> Aim of the exercise
Swap "screenshot" for "capture" in the items from the line with "has height=720, width=405." through the line with "at that location.", and give only those lines, unchanged otherwise and without the pictures.

> Source material
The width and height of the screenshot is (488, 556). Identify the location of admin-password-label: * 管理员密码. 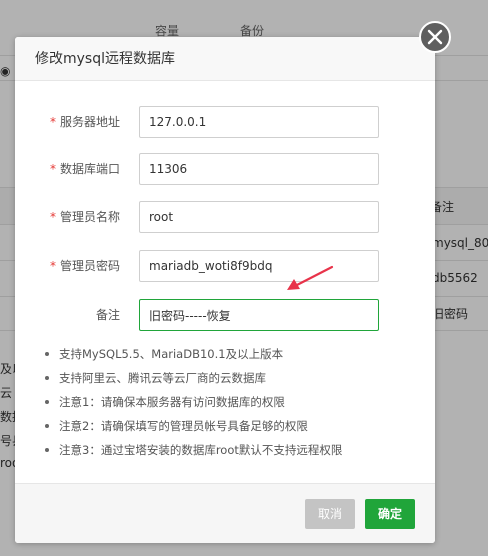
(68, 266).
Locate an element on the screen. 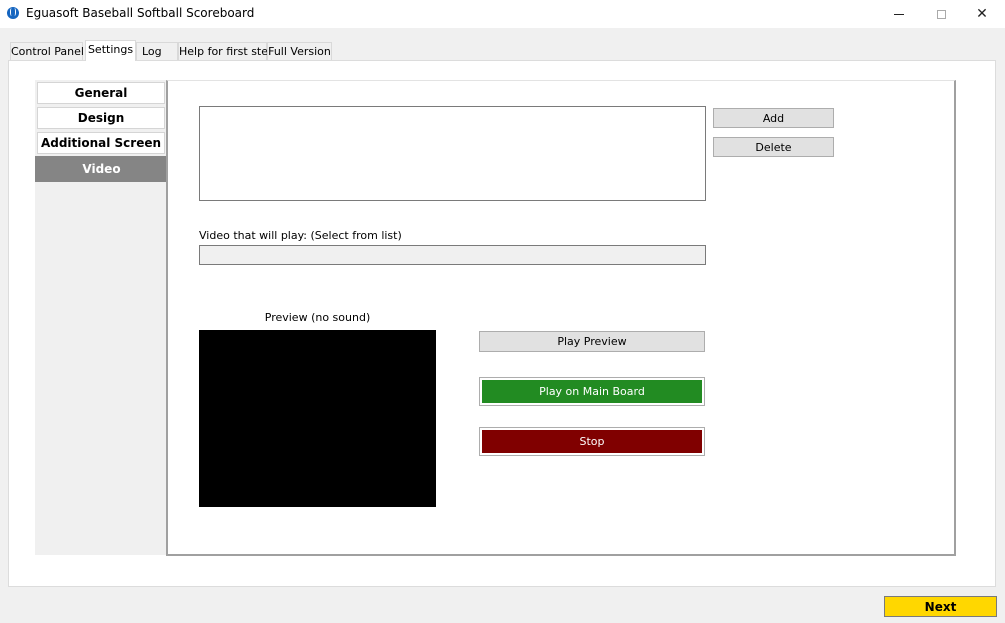 The height and width of the screenshot is (623, 1005). sidebar-item-additional-screen: Additional Screen is located at coordinates (101, 143).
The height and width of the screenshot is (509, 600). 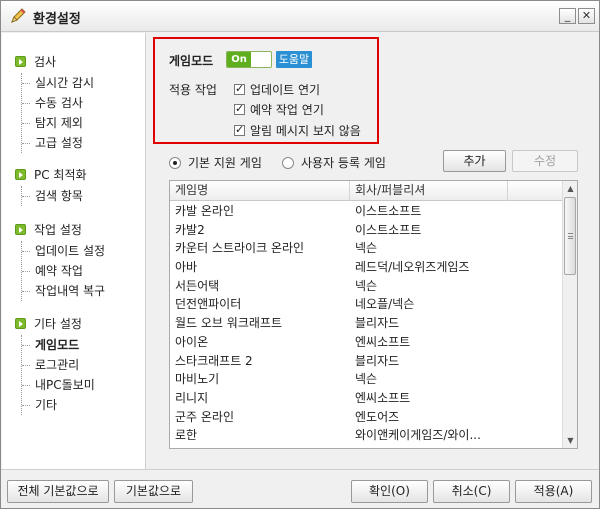 I want to click on radio-label: 기본 지원 게임, so click(x=225, y=163).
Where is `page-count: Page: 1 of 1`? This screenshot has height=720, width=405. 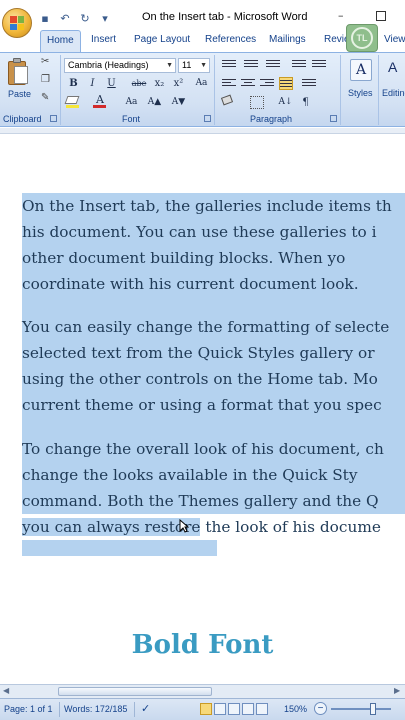
page-count: Page: 1 of 1 is located at coordinates (28, 709).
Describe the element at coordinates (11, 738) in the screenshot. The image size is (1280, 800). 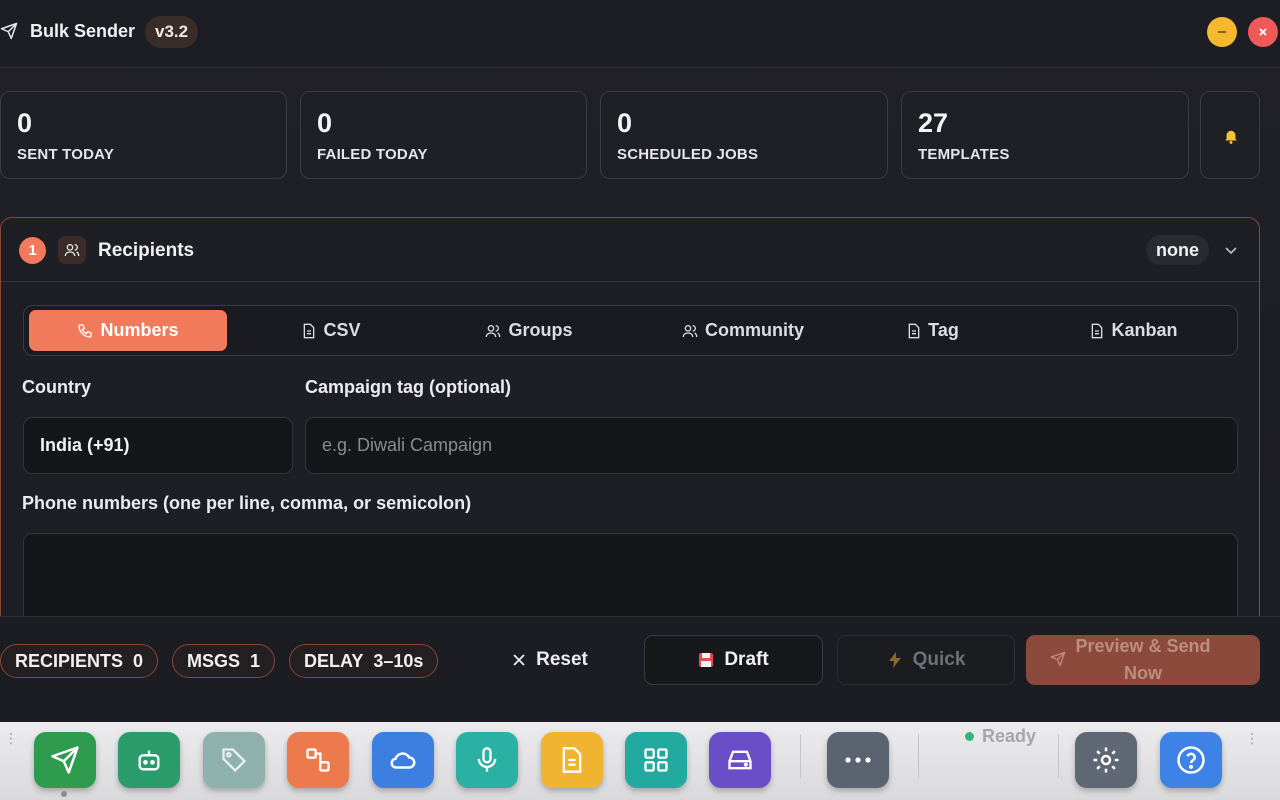
I see `dock-grip-left: ⋮` at that location.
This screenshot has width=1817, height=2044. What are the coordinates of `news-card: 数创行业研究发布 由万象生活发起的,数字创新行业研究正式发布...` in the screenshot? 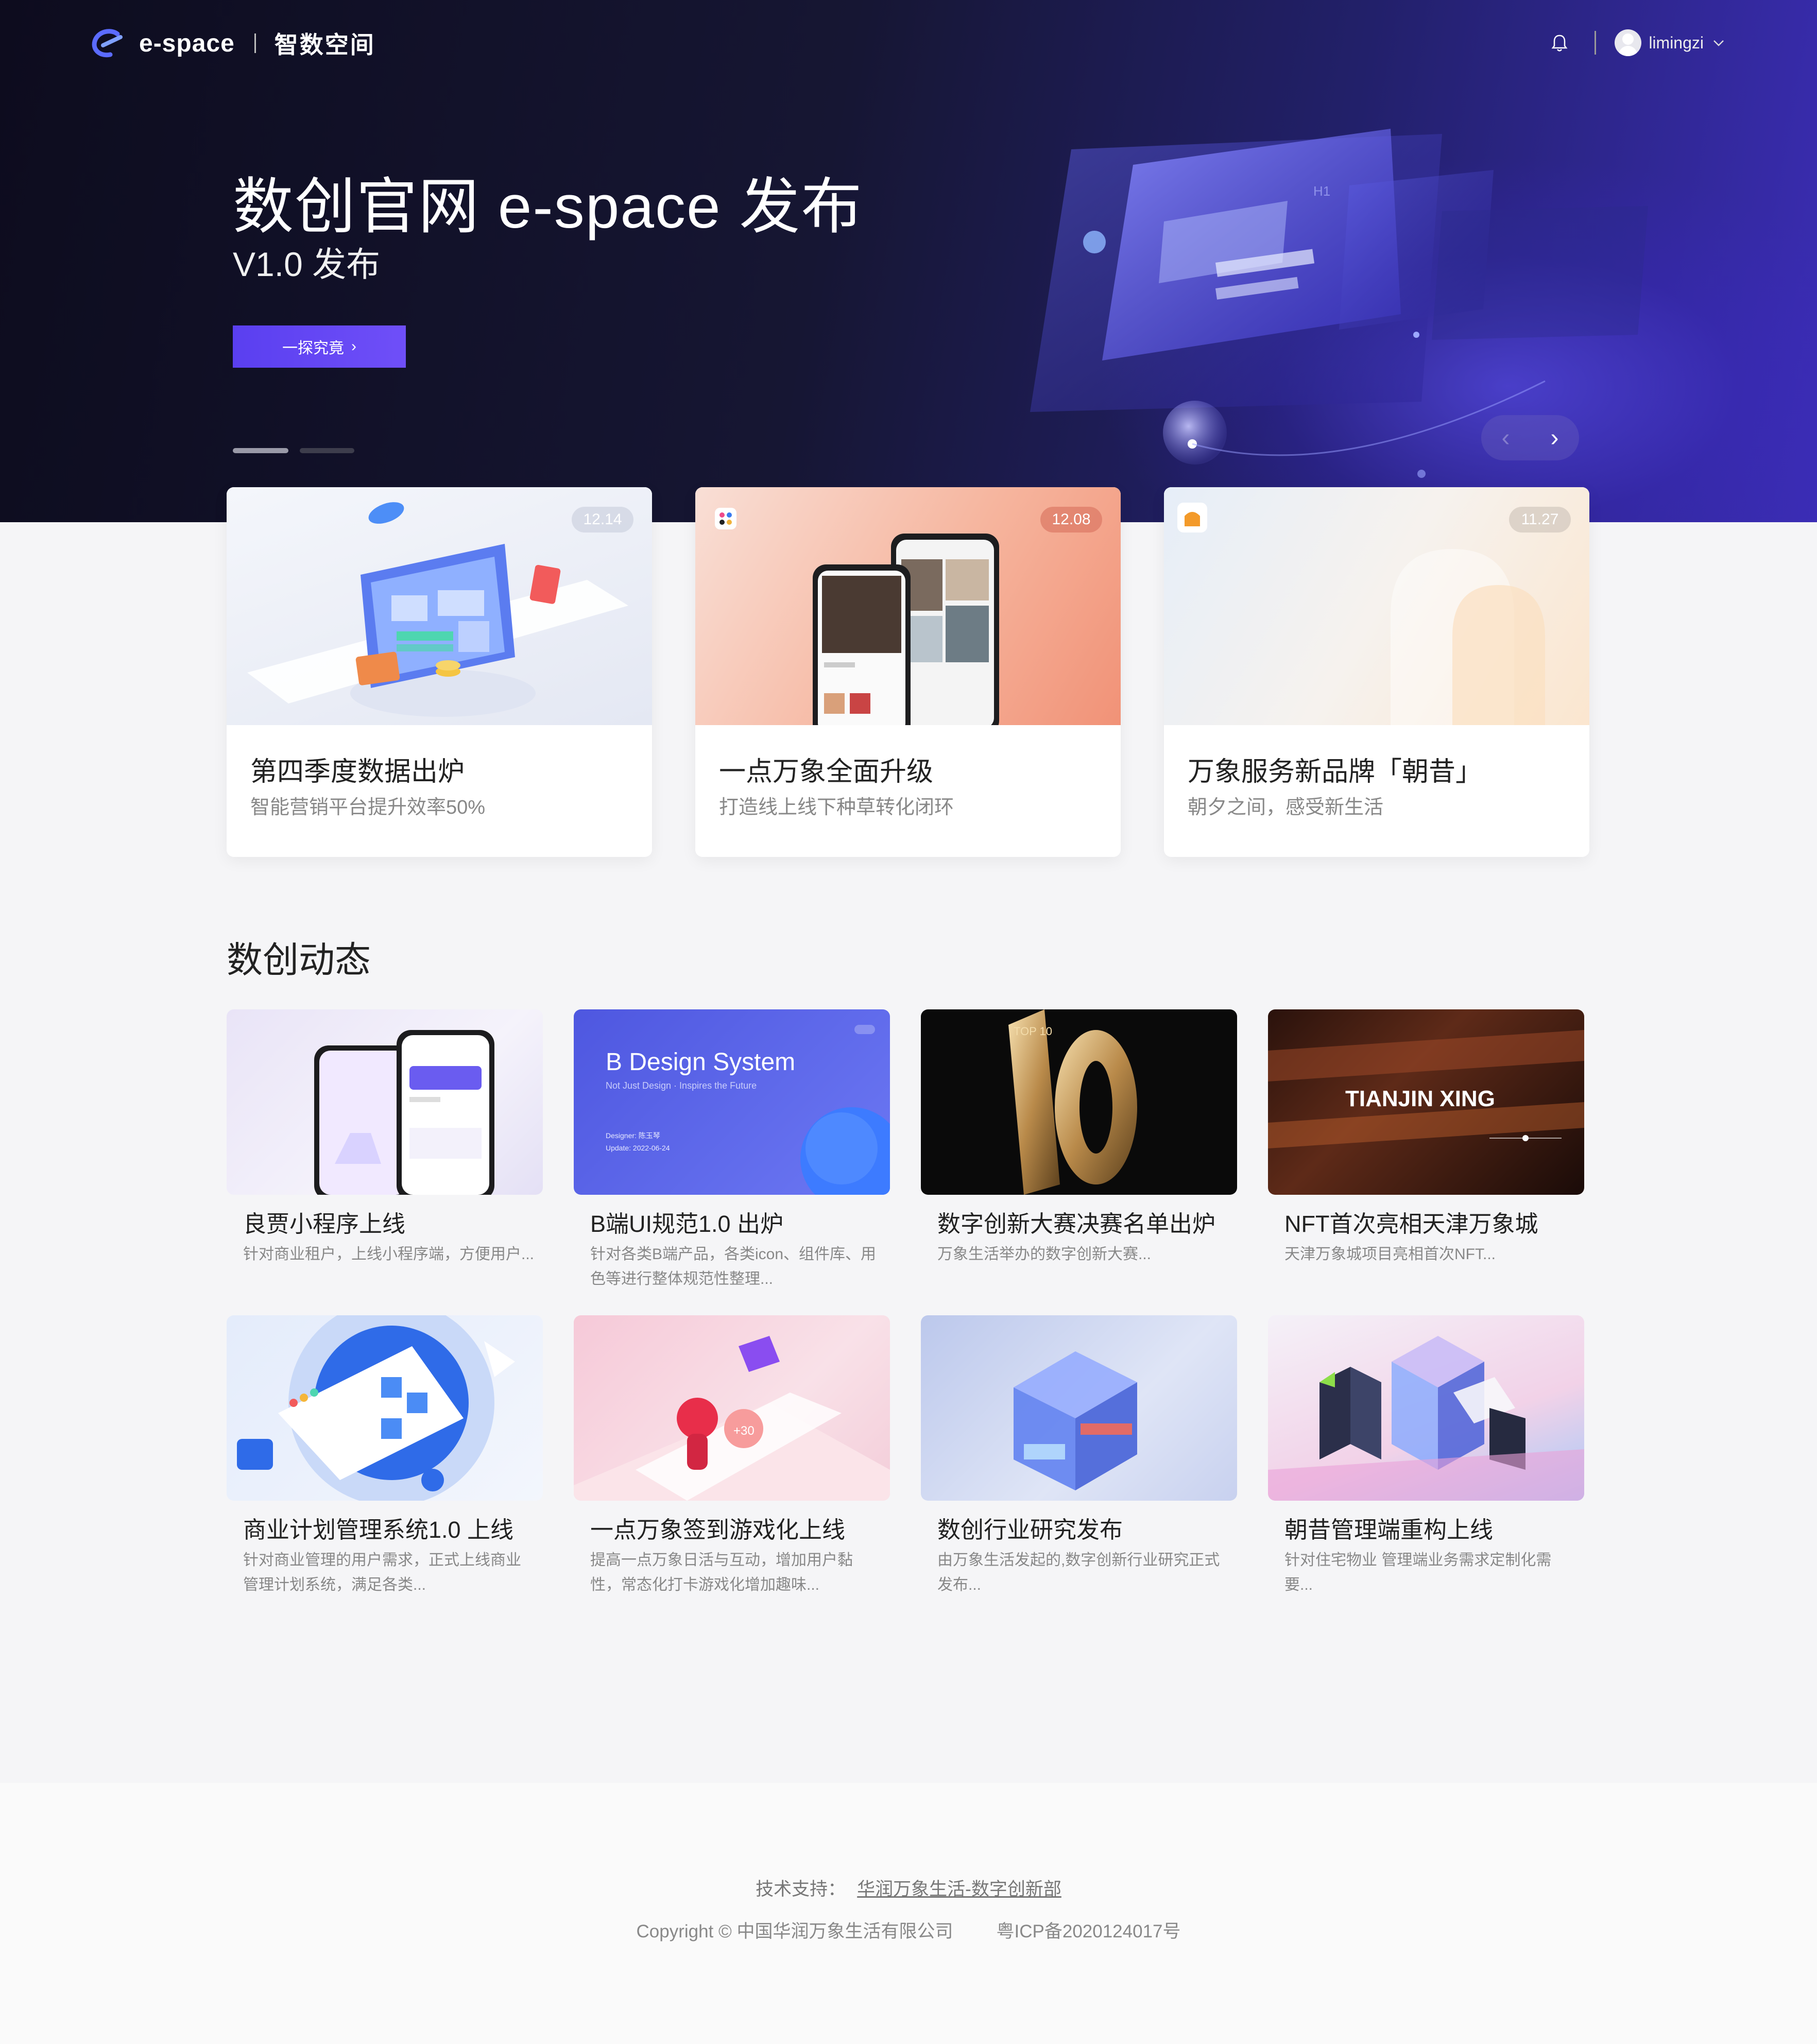 It's located at (1079, 1460).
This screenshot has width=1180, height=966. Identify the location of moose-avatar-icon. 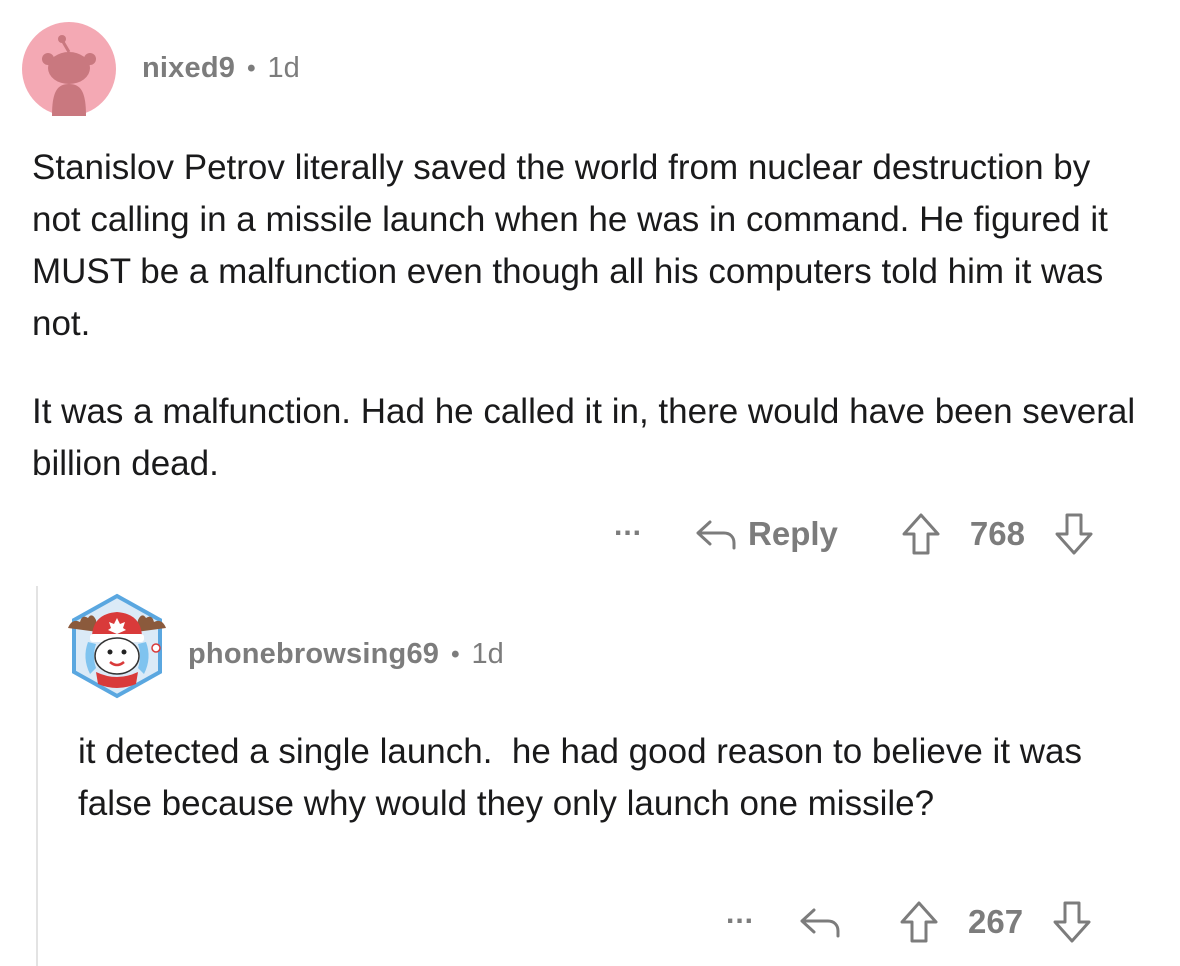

> Task response
Where is `page-count: Page: 1 of 1`? This capture has height=720, width=405. 
page-count: Page: 1 of 1 is located at coordinates (28, 709).
Describe the element at coordinates (11, 738) in the capture. The image size is (1280, 800). 
I see `dock-grip-left: ⋮` at that location.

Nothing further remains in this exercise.